We used the Gelnorm-Med rheometer to qualitatively compare the cements in relation to time and not to provide quantative descriptions of the complex viscoelastic properties of the two cements, where an oscillating parallel cone plate at a low shear rate would be considered the gold standard (Farrar and Rose Citation2001, Kühn and Gopp 2001). Our method was simple, with the added benefit that the sample could be tested in the mixing device, thus reducing artefact. However, from the irregular shape of some of the viscosity curves, its reproducibility must be questioned. Unfortunately no validation of this rheometer is available. This is certainly another important criticism.

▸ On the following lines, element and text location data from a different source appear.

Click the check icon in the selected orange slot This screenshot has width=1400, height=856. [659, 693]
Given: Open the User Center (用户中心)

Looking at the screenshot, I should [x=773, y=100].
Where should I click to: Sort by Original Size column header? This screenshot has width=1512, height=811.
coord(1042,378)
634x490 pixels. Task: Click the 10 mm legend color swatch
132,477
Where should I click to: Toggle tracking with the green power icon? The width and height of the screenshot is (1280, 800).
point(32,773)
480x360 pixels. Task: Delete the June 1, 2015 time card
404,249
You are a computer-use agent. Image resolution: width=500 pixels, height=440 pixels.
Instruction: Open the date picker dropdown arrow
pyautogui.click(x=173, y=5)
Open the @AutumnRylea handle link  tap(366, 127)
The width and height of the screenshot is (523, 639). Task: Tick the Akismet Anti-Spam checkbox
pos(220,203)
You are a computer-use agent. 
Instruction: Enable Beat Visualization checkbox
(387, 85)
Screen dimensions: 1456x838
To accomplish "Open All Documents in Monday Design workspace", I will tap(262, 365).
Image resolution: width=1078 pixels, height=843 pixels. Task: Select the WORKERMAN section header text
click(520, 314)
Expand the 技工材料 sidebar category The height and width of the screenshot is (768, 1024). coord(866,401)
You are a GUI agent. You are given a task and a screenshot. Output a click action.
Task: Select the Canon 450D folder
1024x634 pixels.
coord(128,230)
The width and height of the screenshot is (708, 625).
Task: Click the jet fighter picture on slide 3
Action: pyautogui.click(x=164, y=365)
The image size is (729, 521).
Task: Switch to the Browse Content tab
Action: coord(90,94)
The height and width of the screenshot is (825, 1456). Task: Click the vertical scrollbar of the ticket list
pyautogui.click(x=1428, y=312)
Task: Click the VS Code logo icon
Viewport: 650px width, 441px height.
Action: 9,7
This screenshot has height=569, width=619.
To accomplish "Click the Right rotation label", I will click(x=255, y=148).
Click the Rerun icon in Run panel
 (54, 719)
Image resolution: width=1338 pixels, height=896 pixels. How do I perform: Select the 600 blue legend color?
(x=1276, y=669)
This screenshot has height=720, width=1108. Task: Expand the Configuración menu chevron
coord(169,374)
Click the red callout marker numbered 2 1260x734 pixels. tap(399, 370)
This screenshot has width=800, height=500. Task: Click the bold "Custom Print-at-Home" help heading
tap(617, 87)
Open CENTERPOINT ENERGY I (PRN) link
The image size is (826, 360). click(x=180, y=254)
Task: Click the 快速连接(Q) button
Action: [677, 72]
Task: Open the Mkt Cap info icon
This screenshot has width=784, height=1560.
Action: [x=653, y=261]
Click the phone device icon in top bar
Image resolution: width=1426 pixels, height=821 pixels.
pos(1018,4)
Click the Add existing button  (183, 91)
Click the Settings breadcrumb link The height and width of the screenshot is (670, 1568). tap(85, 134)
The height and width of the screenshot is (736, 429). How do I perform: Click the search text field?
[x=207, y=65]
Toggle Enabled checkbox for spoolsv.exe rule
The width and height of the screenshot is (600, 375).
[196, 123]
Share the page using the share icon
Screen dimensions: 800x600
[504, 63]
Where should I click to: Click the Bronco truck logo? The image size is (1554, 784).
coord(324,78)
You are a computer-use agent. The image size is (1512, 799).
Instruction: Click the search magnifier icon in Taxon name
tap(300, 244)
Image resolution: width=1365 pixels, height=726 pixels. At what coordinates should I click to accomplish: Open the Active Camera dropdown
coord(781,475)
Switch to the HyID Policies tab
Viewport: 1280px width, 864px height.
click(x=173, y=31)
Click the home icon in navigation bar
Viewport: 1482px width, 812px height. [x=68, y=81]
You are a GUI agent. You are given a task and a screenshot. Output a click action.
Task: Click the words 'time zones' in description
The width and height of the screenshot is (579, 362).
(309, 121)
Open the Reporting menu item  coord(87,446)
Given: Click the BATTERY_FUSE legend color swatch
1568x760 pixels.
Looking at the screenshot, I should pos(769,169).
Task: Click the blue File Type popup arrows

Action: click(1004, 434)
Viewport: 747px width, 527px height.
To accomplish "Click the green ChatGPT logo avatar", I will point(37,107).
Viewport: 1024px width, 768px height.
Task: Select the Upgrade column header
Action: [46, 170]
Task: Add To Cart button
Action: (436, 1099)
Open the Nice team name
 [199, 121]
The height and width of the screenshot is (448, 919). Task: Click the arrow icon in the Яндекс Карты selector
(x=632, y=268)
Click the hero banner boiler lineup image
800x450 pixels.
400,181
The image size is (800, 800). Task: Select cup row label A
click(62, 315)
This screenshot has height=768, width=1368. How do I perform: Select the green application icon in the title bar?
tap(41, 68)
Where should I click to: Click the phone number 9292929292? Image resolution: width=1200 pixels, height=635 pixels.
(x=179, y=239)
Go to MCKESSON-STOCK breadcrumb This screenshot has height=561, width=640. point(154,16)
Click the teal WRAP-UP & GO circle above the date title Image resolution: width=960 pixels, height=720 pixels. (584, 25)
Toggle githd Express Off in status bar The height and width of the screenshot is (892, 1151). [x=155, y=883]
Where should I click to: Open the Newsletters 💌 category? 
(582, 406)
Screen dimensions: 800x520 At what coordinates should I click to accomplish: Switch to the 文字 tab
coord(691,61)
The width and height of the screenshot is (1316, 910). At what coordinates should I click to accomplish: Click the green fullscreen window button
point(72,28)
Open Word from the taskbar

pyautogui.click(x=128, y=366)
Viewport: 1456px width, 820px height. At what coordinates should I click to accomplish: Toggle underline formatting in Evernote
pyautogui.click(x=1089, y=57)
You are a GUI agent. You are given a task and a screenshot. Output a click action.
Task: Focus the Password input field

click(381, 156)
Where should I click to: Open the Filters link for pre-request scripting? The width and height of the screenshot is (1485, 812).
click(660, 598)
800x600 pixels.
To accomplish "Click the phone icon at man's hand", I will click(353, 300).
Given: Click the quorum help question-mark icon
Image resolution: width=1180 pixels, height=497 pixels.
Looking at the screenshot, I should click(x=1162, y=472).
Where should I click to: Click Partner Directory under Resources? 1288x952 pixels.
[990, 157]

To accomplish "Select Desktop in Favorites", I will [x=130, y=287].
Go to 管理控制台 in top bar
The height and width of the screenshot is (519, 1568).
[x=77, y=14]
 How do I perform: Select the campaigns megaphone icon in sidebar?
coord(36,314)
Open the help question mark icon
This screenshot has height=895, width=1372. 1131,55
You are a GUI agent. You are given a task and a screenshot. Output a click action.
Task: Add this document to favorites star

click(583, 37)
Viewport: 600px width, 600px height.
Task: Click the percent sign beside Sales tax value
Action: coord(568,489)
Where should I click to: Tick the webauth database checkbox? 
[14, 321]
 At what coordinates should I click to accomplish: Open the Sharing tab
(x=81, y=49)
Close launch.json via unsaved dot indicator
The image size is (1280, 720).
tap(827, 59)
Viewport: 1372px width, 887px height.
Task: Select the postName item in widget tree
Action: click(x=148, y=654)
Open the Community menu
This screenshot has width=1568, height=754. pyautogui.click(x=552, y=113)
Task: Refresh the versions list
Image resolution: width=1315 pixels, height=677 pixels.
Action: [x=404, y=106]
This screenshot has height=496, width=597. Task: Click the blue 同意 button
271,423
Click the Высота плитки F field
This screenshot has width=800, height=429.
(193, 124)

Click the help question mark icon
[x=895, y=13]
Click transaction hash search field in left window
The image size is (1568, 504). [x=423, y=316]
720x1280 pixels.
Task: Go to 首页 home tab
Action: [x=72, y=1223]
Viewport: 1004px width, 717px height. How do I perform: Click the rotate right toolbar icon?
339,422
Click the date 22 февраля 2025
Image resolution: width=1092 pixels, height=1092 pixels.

We believe that the differences seen between the cements in this study are largely a result of the variation in polymer/co-polymer particle sizes and ratios, which depends both on the production process and the experience of the scientist releasing the final product. This hypothesis is supported by the findings of Tidehem and Hassander Citation(2005). All cements undergo “fine tuning” before being released to the customer, by adjusting the ratio between the polymer and co-polymer. Minor alterations in the composition of subsequent batches will have been made to optimize their handling characteristics. Small differences in viscosity curves were also found between RPR and RBC using an oscillating rheometer in a study commissioned by Biomet from Lund University, Sweden (Tidehem and Hassander Citation2005). These authors also found that RBC seemed to have a similar chemical composition and particle size to RPR, but different particle shape and a wider range of molecular weights.

The main and clinically important findings of our study are that RBC and PRG appear to have different handling/viscosity curves compared to RPR—at least in the batches we tested, which were chosen and provided by each manufacturer. Thus, these results have should be interpreted with caution, as this study did and could not take into account any inter-batch variability (Dall et al. Citation2007).

Surgeons must be aware that a change to another cement may be associated with different handling characteristics; thus, intraoperative timing may have to be adjusted. A new learning curve must also be anticipated. It is impossible to predict whether these findings will have implications for the long-term outcome. This seems unlikely, considering the almost identical chemical composition of all three cements. RSA studies will provide further insight in the creep behavior, but ultimately data on long-term outcome will be needed. Ideally, in the national arthroplasty registries the type of “new” cement used should be noted.

We are grateful to Catriona Graham, of the WTCRF Epidemiology and Statistics Core for statistical advice.

The study was conducted using Heraeus Kulzer's laboratory equipment and facilities, Wertheim, Germany. All tests were performed by the authors. All companies provided materials at no charge. The companies did not participate in the design of the study, in the evaluation of the results, or in the writing of the manuscript. No funding or remuneration was received by the authors for this study.

Contributions of authors

GD: study design, laboratory work, manuscript preparation. PS: laboratory work, logistics. SB: study design, manuscript preparation.